Und ihre Berichte waren schockierend – die Spirale an Gewalt gegen Frauen und Kinder dreht sich immer schneller.

Bei mehr als der Hälfte Suchtmittel im Spiel
Wenn die Polizei einschreiten muss, so habe es bereits viel Gewalt in der Familie gegeben, weiß Polizeichef Martin Reisenzein. Jedoch sei die Hemmschwelle, die Polizei zu rufen, nach wie vor sehr hoch. Bei mehr als der Hälfte der Delikte waren im Vorjahr Suchtmittel im Spiel. Ziel sei es, in jeder Polizeiinspektion einen Präventionsmitarbeiter zu installieren, so Reisenzein.
Die ländliche Struktur schütze keinesfalls vor häuslicher Gewalt, betonte Marianne Hörl von der BH Kitzbühel. „Wir haben heuer bis Ende August bereits über 100 Gefährdungsmeldungen bearbeitet. 2018 waren es im ganzen Jahr 45.“

Erschreckend auch die Erfahrung von Verena Hauser: Über 85 Prozent der Betroffenen kommen im Schnitt bis zu fünf Mal ins Krankenhaus.„Die Verletzungen werden immer schwerer. Hier reden wir nicht nur vom Nasenbeinbruch“, so Hauser. Eva Pawlata bestätigte die massive Zunahme an Gewalt, betonte jedoch, dass das Gewaltschutzzentrum von der öffentlichen Hand ausfinanziert ist.
Darum kämpft auch Renate Magerle.

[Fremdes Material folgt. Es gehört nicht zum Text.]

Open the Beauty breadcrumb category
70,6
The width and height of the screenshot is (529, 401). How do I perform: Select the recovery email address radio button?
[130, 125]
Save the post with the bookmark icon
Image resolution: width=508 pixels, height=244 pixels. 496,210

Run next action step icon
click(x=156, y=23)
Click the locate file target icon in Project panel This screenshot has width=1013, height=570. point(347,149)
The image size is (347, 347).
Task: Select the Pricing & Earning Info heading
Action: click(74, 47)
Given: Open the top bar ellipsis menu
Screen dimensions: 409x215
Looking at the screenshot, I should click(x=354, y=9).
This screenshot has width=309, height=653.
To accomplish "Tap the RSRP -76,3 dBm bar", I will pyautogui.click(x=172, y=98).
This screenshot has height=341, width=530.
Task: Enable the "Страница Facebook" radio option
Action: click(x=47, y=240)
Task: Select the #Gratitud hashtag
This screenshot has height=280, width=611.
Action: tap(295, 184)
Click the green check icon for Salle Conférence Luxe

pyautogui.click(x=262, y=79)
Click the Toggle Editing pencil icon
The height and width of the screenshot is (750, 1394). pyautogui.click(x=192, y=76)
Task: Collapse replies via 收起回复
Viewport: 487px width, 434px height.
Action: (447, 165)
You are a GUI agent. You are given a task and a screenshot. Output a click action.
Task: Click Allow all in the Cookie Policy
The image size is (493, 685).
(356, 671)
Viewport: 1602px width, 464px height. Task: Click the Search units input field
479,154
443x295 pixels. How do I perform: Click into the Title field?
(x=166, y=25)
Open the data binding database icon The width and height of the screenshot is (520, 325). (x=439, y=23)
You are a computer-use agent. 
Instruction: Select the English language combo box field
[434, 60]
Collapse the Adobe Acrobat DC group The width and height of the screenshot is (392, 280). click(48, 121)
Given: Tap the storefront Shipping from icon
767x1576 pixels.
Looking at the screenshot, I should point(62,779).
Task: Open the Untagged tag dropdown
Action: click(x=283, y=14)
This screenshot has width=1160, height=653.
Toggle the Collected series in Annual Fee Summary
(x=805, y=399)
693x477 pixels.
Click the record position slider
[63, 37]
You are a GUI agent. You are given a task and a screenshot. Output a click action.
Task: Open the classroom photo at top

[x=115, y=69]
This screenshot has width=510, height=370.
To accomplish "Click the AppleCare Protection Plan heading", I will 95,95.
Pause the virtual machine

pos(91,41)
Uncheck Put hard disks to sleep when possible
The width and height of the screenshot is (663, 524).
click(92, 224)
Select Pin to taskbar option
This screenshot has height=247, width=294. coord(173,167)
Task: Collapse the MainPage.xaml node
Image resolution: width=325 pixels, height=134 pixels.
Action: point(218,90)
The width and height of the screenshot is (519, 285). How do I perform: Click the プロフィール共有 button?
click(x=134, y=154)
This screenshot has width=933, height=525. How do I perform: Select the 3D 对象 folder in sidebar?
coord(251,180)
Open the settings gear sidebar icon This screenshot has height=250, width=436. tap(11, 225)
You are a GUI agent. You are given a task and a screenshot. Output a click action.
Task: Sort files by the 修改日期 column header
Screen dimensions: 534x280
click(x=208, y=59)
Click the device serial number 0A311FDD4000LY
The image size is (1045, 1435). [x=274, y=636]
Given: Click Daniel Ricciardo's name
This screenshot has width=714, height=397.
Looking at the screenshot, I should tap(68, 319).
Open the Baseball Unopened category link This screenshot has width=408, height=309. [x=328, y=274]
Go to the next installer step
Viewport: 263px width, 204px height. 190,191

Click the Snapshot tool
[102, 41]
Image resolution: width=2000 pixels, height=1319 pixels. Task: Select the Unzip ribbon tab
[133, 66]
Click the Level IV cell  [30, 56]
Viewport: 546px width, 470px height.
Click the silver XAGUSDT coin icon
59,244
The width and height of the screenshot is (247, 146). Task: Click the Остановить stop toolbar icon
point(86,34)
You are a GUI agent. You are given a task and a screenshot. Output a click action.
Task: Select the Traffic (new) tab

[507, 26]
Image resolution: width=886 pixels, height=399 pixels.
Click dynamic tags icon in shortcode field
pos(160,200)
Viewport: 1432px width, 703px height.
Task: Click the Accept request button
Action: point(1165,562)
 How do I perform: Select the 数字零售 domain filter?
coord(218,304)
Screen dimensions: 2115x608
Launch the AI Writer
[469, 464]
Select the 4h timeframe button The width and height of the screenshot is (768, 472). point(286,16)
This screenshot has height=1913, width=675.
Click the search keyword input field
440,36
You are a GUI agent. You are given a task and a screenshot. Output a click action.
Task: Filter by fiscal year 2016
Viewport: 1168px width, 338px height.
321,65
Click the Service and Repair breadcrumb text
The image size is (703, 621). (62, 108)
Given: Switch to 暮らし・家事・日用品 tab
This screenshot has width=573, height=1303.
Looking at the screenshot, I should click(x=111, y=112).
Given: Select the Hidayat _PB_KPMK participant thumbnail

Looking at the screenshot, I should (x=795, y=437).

Das Mädchen- und Frauenberatungszentrum hat einen Finanzierungsbedarf von rund 100.000 Euro im Jahr.  Vom Bund kommen gerade einmal 5.950 Euro und das Land steuert 17.000 Euro bei. Im Vergleich: Der Verein Evita in Kufstein bekommt jährlich vom Land Tirol fast 90.000 Euro. Warum das so ist, kann Magerle nicht beantworten. Ihre Nachfragen blieben unbeantwortet. Im Gegenteil: Nachdem sie sich an den Landeshauptmann gewandt hat, erhielt sie von LR Gabriele Fischer auch noch einen Rüffel.

Mehrere Gemeinden zahlen überhaupt nicht
Doch es sind vor allem die Gemeinden, die sich augenscheinlich vor ihrer Verantwortung drücken. Heuer sind gerade einmal 18.700 Euro von Seiten der Kommunen geflossen,wobei
St. Johann mit 10.000 Euro deutlich hervorsticht. Aurach, Brixen, Reith und Schwendt waren erst gar nicht bereit, den Verein zu unterstützen, auch St. Ulrich und Westendorf, wo zur Zeit der Antragstellung Frauen am Ruder waren, halfen nicht bei der Finanzierung.Von den meisten anderen Gemeinden fließen meist nur kleine Beträge. Hier beißt sich Renate Magerle bisher buchstäblich die Zähne aus. „Wenn die Gemeinden des Bezirks pro Einwohner einen Euro finanzieren, wäre der Bedarf gedeckt“, betont Magerle, die noch an einer zweiten Front zu kämpfen hat: Der Kampf um die Anerkennung als Frauenservicestelle, um auch mehr Geld lukrieren zu können. „Wir erfüllen alle Kriterien bis auf eines: Wir bräuchten gleich viel Förderung einer Gebietskörperschaft, wie die zu erwartende Förderung des Bundes. Hier beißt sich die Katze in den Schwanz“, ärgert sich REante Magerle, die den Kampf aber nicht aufgeben will. Margret Klausner

Bild: Eva Pawlata, Beraterin Melanie Pumberger, Obfrau Renate Magerle, Denitsa Vusheva, Verena Elvira Hauser, Marianne Hörl sowie Martin Reisenzein präsentierten erschreckende Zahlen (v.l.). Foto: Egger

Die Geschichte - Das Zentrum in Zahlen
Das Mädchen- und Frauenberatungszentrum Bezirk Kitzbühel wurde vom Soroptimist Club Kitzbühel initiiert. Die Beratungsstelle wurde eim Oktober 2010 eröffnet.  Bereits im Mai 2011 war die erste Notwohnung bezugsfertig. Derzeit können acht Frauen mit ihren Kindern für begrenzte Zeit untergebracht werden. Vier angestellte Beraterinnen sowie vier Ehrenamtliche kümmern sich derzeit um die Frauen.